What you choose to share on social media is always your decision, but what others choose to do with your information is not always be in your control. Take charge of your personal safety with the following social media safety tips.

  • Personalize your privacy settings. Adjust your privacy settings on the site to your comfort level, and select options that limit who can view your information. These site-specific security pages can help you get started.
  • Pause before you post. Before you post, ask yourself if you are comfortable sharing this information with everyone who might see it. Once it’s posted online, it’s there forever. Even content that is deleted can sometimes be accessed by the website or through screenshots of the original post. Content that contains personal information or your whereabouts could pose a safety risk. Other posts may risk portraying you in a negative way, like pictures of partying or insults directed at a specific person or group.
  • Turn off geolocation. Many social media sites or apps will request to access your location, but in most cases this isn’t necessary. You can still get the most out of your online or app experience without sharing where you are. In addition to accessing your location, some sites make this information public. When you “check in” on sites like Facebook or Foursquare, you are sharing your exact location with people you may or may not know.
  • Use a private Internet connection. Avoid public Wi-Fi connections, like those offered at coffee shops or airports, when using a website that asks for a password. Limit your social media usage to personal or private Wi-Fi networks.

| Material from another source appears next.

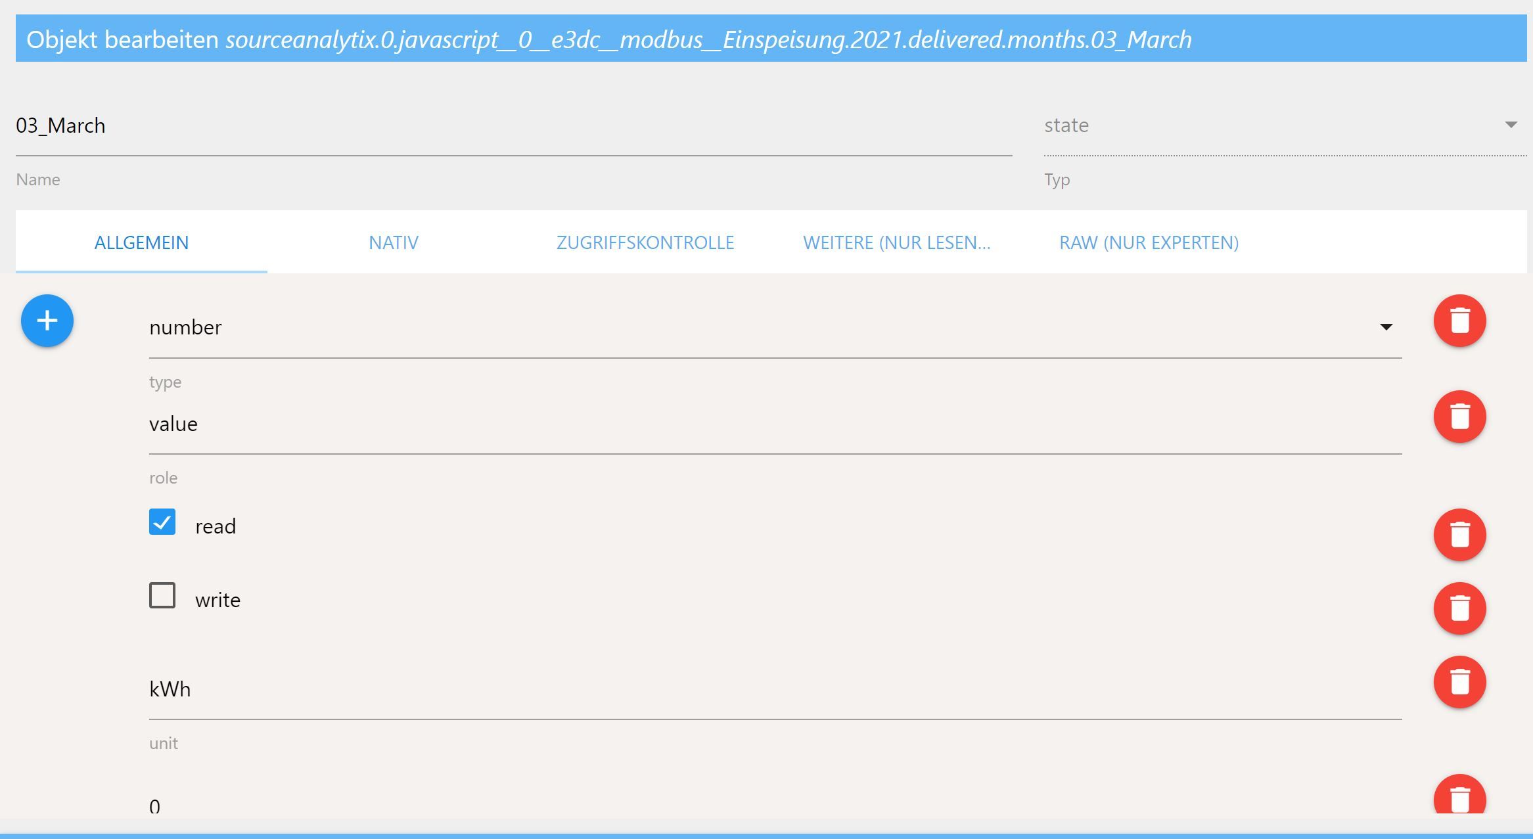Remove the read attribute with trash icon
1533x839 pixels.
point(1459,535)
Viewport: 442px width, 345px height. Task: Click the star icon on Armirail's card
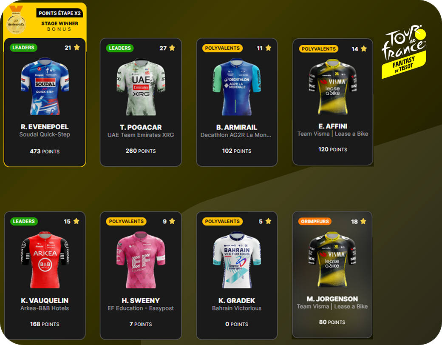point(268,48)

  • Talk to your friends about public posts. Let your friends know where you stand on sharing content that may have personally identifying information, like your location or a photo of you. Respect each other’s wishes about deleting posts that may be embarrassing or uncomfortable. Before you post something about another person, whether it mentions them indirectly, by name, or in a picture, ask their permission.
  • Report it. If someone is making you feel uncomfortable online you can report the interaction to the host site. You can use the “report” button near the chat window, flag a post as inappropriate, or submit a screenshot of the interaction directly to the host site.

No tips can absolutely guarantee safety—sexual harassment can happen to anyone. It’s important to remember that if you are sexually harassed or assaulted, it is not your fault. Help and support are available, and you can find more information by contacting the Title IX Office.